Complete the following -
- a) Rewrite the stretch of the review from "Velasquez-Manoff marshals the" through "form of correlations.", putting "randomized controlled trials" in place of "well controlled trials".
- b) Answer these questions from the review:
(i) What parasite did the author infect himself with?
(ii) What city did he cross the border to for that purpose?
(iii) Under the simplistic view of the hygiene hypothesis, what two harmless stimuli do immune cells fight instead?

Text section -
Start of Block
An Epidemic of Absence: A New Way of Understanding Allergies and Autoimmune Diseases could be co-marketed with the Thomas Rockwell’s children’s classic How to Eat Fried Worms. It begins with the author, Moises Velasquez-Manoff, recounting his border-crossing to Tijuana to infect himself with Necator americanus—hookworms—in an attempt to cure the asthma, hay fever, food allergies, and alopecia that had plagued him since childhood. In the next three hundred pages, the author very cogently explains the idea that led him to willingly infect himself with a parasite known to cause severe diarrhea, anemia, and mental retardation in children.
Velasquez-Manoff marshals the reams of evidence researchers have accumulated to support said concept: the hygiene hypothesis, but with an updated, parasitic twist. The ideas he presents haven’t been accepted by many in the medical community, and there’s little high-quality evidence, in the form of well controlled trials, that exposure to parasites could have positive effects on human health. So, even if the author is thorough, it’s important to keep in mind that the evidence he’s presenting is primarily in the form of correlations.
The Hygiene Hypothesis
A simplistic view of the hygiene hypothesis is that in the absence of something dangerous to fight against—the cholera toxin, for example—immune cells get confused, or bored, and fight against harmless stimuli like dust mites and peanuts instead. But there is a more nuanced view. Our immune systems co-evolved with an enormous community of microbes, and were in fact shaped by them. Many became established, long-term, and vital residents in our guts; the importance, and in fact the very existence, of these commensals has only recently been realized.
End of Block
Stored data
Start of Block
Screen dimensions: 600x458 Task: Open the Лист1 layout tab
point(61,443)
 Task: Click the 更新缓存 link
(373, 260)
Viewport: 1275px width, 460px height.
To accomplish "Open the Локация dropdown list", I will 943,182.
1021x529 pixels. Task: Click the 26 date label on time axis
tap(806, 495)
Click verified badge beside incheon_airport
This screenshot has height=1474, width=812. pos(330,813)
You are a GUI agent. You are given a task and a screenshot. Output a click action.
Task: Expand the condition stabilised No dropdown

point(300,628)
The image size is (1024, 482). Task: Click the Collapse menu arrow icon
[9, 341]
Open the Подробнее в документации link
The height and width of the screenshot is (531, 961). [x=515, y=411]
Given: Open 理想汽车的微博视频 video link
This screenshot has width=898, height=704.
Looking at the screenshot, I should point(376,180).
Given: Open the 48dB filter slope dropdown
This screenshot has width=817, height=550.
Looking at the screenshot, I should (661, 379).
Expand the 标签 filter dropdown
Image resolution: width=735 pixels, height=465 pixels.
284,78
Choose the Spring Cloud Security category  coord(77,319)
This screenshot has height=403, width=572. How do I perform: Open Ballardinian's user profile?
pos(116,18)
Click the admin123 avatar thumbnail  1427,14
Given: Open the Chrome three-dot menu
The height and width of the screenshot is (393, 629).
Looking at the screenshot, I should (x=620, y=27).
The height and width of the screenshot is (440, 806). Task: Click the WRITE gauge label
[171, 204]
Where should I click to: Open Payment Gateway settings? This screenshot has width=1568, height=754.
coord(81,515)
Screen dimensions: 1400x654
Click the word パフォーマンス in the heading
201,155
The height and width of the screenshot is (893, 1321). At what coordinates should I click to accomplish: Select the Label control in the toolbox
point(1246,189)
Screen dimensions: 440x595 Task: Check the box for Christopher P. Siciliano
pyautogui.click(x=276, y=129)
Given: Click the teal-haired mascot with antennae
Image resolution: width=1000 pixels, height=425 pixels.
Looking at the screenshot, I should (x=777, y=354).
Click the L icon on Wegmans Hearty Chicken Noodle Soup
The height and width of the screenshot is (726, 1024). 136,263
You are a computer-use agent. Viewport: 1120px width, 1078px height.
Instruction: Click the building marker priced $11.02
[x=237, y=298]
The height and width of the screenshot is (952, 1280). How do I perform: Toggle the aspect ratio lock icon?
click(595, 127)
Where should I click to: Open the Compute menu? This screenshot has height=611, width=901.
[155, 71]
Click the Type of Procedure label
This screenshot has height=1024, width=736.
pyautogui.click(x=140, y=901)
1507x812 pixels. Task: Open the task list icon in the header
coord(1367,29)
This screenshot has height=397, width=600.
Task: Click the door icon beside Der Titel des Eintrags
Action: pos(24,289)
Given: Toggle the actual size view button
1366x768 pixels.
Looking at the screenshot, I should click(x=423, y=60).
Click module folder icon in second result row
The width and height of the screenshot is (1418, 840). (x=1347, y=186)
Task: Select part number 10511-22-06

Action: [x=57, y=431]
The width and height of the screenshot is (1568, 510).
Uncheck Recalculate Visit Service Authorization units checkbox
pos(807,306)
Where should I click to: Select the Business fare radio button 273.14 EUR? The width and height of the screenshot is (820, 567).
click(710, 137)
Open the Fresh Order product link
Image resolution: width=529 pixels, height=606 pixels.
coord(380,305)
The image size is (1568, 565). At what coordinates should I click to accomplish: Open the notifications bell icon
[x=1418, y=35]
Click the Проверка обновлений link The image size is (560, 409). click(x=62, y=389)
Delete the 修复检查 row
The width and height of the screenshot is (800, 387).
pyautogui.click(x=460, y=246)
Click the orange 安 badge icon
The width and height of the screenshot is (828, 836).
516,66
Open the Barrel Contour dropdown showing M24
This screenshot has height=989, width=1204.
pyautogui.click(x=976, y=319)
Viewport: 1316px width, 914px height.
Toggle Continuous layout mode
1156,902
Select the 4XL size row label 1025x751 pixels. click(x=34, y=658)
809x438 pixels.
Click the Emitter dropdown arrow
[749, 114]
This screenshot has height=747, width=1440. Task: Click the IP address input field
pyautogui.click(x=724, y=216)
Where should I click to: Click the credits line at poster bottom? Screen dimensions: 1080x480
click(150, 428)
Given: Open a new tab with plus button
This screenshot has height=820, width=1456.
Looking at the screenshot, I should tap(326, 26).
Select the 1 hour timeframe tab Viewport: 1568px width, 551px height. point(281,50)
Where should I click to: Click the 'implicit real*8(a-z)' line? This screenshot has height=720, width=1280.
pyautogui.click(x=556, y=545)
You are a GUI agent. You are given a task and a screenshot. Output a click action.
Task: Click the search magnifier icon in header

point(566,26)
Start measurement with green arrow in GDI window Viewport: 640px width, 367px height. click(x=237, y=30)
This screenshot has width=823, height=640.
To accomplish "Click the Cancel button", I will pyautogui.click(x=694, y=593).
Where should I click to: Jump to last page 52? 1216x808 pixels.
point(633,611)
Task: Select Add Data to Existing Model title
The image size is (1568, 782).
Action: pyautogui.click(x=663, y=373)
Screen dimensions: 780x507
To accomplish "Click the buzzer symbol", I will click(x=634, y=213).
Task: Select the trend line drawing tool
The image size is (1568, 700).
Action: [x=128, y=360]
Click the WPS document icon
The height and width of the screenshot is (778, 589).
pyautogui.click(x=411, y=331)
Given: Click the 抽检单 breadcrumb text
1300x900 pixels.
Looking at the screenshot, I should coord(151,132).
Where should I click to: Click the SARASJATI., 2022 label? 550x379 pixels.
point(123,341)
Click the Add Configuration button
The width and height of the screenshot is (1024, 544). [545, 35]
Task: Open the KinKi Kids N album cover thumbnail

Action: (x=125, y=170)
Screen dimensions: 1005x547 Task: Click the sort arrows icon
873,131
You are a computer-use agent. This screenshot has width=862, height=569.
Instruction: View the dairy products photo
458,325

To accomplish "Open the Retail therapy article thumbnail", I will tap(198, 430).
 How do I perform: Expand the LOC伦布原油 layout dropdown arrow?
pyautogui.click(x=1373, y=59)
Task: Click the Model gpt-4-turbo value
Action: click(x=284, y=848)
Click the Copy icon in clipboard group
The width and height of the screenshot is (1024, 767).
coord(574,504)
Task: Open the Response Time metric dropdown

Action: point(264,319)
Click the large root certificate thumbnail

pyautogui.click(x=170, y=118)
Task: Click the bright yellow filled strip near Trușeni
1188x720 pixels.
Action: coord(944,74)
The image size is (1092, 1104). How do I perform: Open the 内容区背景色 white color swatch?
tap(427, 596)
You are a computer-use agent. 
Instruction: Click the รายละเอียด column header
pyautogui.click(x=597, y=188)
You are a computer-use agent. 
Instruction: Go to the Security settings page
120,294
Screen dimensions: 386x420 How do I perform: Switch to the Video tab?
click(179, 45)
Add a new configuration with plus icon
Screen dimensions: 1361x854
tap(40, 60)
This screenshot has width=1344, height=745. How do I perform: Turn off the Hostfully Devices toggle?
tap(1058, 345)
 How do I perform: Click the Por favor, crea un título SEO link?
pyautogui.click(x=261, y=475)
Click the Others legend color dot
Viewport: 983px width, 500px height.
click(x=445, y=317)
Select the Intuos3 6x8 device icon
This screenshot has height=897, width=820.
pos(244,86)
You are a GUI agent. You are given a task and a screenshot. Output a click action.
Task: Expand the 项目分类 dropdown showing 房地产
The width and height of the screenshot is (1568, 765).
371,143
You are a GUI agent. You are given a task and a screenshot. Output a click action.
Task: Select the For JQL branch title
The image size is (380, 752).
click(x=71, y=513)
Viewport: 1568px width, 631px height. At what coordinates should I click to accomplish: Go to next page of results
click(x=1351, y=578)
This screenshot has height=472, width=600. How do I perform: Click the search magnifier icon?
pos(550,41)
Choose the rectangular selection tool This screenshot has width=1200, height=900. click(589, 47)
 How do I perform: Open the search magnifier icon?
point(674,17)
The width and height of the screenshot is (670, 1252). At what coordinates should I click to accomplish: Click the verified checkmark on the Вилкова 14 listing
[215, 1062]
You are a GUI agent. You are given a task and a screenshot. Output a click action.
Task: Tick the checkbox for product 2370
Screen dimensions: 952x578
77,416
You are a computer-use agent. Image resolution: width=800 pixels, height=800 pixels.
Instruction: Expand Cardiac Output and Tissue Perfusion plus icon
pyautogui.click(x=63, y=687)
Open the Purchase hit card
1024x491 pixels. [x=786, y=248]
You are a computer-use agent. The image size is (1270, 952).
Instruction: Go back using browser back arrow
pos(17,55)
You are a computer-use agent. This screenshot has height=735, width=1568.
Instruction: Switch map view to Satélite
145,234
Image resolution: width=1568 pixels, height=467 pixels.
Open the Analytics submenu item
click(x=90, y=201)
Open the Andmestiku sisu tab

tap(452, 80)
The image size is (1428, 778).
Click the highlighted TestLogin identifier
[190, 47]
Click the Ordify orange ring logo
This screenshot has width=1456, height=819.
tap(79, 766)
End of Block
Task-by-task answers -
- a)
Velasquez-Manoff marshals the reams of evidence researchers have accumulated to support said concept: the hygiene hypothesis, but with an updated, parasitic twist. The ideas he presents haven’t been accepted by many in the medical community, and there’s little high-quality evidence, in the form of randomized controlled trials, that exposure to parasites could have positive effects on human health. So, even if the author is thorough, it’s important to keep in mind that the evidence he’s presenting is primarily in the form of correlations.

- b)
(i) Necator americanus (hookworms)
(ii) Tijuana
(iii) Dust mites and peanuts